## start Task data

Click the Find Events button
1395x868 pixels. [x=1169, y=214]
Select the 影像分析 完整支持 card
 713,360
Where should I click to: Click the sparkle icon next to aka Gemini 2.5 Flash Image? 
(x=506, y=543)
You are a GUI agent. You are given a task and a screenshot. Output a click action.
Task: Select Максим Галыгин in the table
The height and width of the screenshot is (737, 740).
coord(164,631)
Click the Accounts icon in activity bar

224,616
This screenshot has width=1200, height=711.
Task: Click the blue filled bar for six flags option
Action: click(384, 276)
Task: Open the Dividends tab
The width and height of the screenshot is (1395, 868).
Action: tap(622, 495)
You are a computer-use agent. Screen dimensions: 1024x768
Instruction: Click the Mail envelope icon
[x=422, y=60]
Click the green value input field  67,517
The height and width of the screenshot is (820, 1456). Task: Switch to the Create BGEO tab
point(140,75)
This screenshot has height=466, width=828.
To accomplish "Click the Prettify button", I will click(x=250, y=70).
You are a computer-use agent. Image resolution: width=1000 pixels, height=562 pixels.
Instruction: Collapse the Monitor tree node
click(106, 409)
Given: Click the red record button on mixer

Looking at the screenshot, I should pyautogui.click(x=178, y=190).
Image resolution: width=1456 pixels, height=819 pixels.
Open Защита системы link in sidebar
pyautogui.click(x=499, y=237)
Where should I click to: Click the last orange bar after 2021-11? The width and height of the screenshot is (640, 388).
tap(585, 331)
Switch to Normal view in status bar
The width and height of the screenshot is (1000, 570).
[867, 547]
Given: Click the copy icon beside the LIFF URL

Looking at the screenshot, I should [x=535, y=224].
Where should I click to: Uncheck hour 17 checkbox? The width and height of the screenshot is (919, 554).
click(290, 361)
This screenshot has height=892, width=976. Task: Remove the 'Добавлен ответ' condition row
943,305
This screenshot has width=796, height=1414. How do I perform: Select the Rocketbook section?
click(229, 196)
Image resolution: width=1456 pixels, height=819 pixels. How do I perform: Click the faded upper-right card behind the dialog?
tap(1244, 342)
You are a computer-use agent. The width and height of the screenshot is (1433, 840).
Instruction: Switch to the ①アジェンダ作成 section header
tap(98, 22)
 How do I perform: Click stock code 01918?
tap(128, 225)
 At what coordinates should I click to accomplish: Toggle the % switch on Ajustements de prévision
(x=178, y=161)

## end Task data

§ Exercise instructions
Update the items above by replacing each "Instruction" with "Command", keeping everything else the same.

§ Output for this task
Click the Find Events button
1395x868 pixels. [x=1169, y=214]
Select the 影像分析 完整支持 card
 713,360
Where should I click to: Click the sparkle icon next to aka Gemini 2.5 Flash Image? 
(x=506, y=543)
You are a GUI agent. You are given a task and a screenshot. Output a click action.
Task: Select Максим Галыгин in the table
The height and width of the screenshot is (737, 740).
coord(164,631)
Click the Accounts icon in activity bar

224,616
This screenshot has width=1200, height=711.
Task: Click the blue filled bar for six flags option
Action: click(384, 276)
Task: Open the Dividends tab
The width and height of the screenshot is (1395, 868).
Action: tap(622, 495)
You are a computer-use agent. Screen dimensions: 1024x768
Command: Click the Mail envelope icon
[x=422, y=60]
Click the green value input field  67,517
The height and width of the screenshot is (820, 1456). Task: Switch to the Create BGEO tab
point(140,75)
This screenshot has height=466, width=828.
To accomplish "Click the Prettify button", I will click(x=250, y=70).
You are a computer-use agent. Image resolution: width=1000 pixels, height=562 pixels.
Command: Collapse the Monitor tree node
click(106, 409)
Given: Click the red record button on mixer

Looking at the screenshot, I should pyautogui.click(x=178, y=190).
Image resolution: width=1456 pixels, height=819 pixels.
Open Защита системы link in sidebar
pyautogui.click(x=499, y=237)
Where should I click to: Click the last orange bar after 2021-11? The width and height of the screenshot is (640, 388).
tap(585, 331)
Switch to Normal view in status bar
The width and height of the screenshot is (1000, 570).
[867, 547]
Given: Click the copy icon beside the LIFF URL

Looking at the screenshot, I should [x=535, y=224].
Where should I click to: Uncheck hour 17 checkbox? The width and height of the screenshot is (919, 554).
click(290, 361)
This screenshot has height=892, width=976. Task: Remove the 'Добавлен ответ' condition row
943,305
This screenshot has width=796, height=1414. How do I perform: Select the Rocketbook section?
click(229, 196)
Image resolution: width=1456 pixels, height=819 pixels. How do I perform: Click the faded upper-right card behind the dialog?
tap(1244, 342)
You are a computer-use agent. The width and height of the screenshot is (1433, 840).
Command: Switch to the ①アジェンダ作成 section header
tap(98, 22)
 How do I perform: Click stock code 01918?
tap(128, 225)
 At what coordinates should I click to accomplish: Toggle the % switch on Ajustements de prévision
(x=178, y=161)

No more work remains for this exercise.